The discrimination vectors projects maps $\vec{a}$ in the feature space to the decision space $\eta$ where

$\eta = \vec{w}^T \vec{x} = \vec{w}^T\Psi_r^T x$

SSPOC

This is the core part, where we select where to place the sensors. The paper states the optimisation goal being “to recompute a new projection to decision space directly from the data matrix composed of sparse measurements”. Thus wer are looking for a sparse vector $\vec{s}$ so that $\eta = \vec{s}^T x$ i.e., $\vec{s} = \Psi_r \vec{w}$ To promote sparsity means that we would like as many of the entries of $\vec{s}$ to be zero. It is often solved via the approximate $\mathrm{\ell}_1$ minimisation:

$\vec{s} = \underset{\vec{s'}}{\mathrm{argmin}} \lVert\vec{s'}\rVert_1 , \text{ subject to } \Psi^T_r \vec{s'} = \vec{w}$

It has been solved using the cvx, a convex optimisation solver.

Classify compressed sensing data

Given the $q$ nonzero elements of $\vec{s}$ , we can construct a sparse sensing matrix $\hat{\Phi} \in \mathbb{R}^{q\times n}$ .
The sparsely measured data is $\hat{X} = \hat{\Phi} X$ .
We will learn a new discrimination vector and use the new centroids to classify new examples.

In the end, let me show the contrast between the fully sampled and data using SSPOC, that gives us 83% accuracy. Each stripe corresponds to 20 pixels given the optimal sparse sensing pattern.

Final thoughts

Some ideas I would like to explore about the algorithm:

How large a sample does SSPOC need?
how robust the algorithm is? Does it generalise to similar unknown samples well?
Is there any metric to justify the sensor location? e.g., some information criteria?
During the $\mathrm{\ell}_1$ optimisation, the vector $\vec{s}$ is not uniform so should we use the weights to fine-tune our sprase ‘sampling’?

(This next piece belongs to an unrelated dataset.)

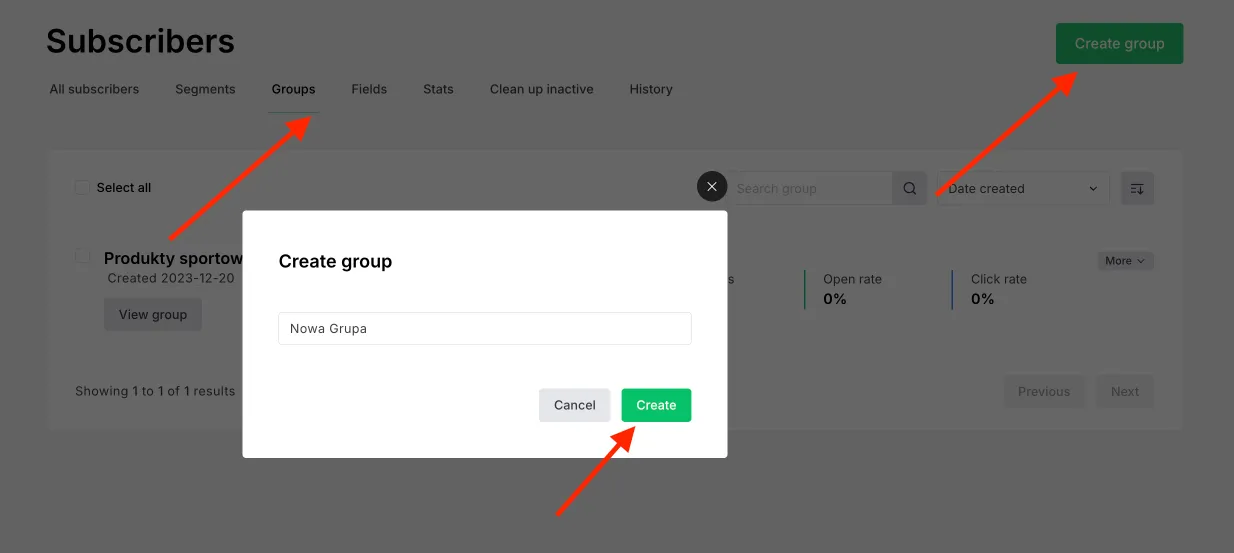The image size is (1234, 553).
Task: Click the sort order icon button
Action: pyautogui.click(x=1137, y=188)
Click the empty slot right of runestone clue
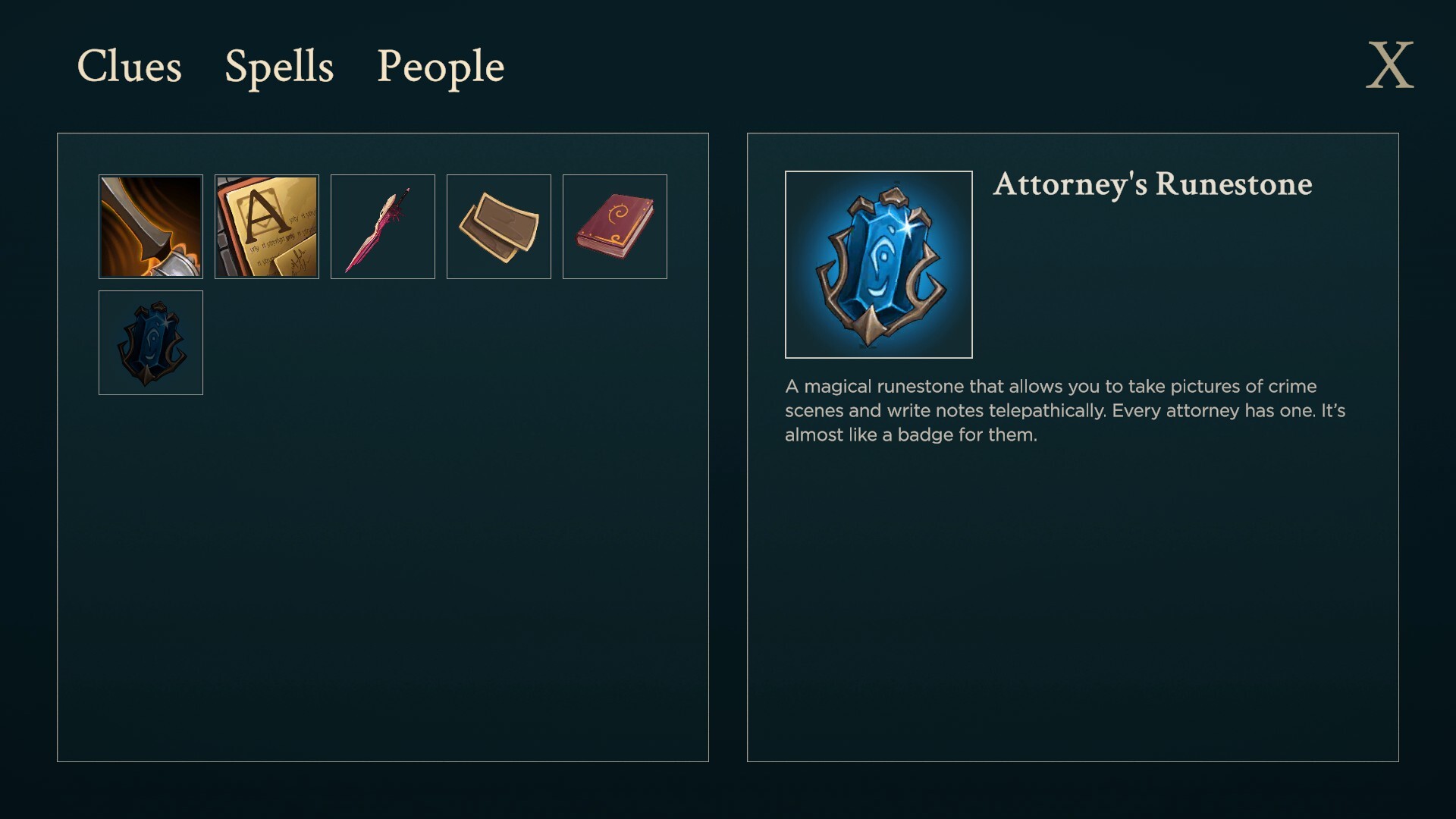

Recently, this group have explored how to use as few sensors to reconstruct the original signal (Data-Driven Sparse Sensor Placement for Reconstruction, Manohar K. et al, 2017). The reconstruction task is more akin to the most well-known compressed sensing use case while the classification bears an interesting twist. I feel strongly that a joint algorithm with nonlinear classifier could make it more powerful or robust. The hierarchical classification mentioned by Prof. Bing Brunton is also very desirable. I imagine that there could be a cascade of classifiers, which become more and more expensive and accurate. Maybe it can be used in a production line to reject faulty parts.

This is the first time writing tech blogs and I would like to introduce the idea in a more intuitive way. Please let me know any comment! I hope I have cited everything and please suggest any missing link. Thank you for reading.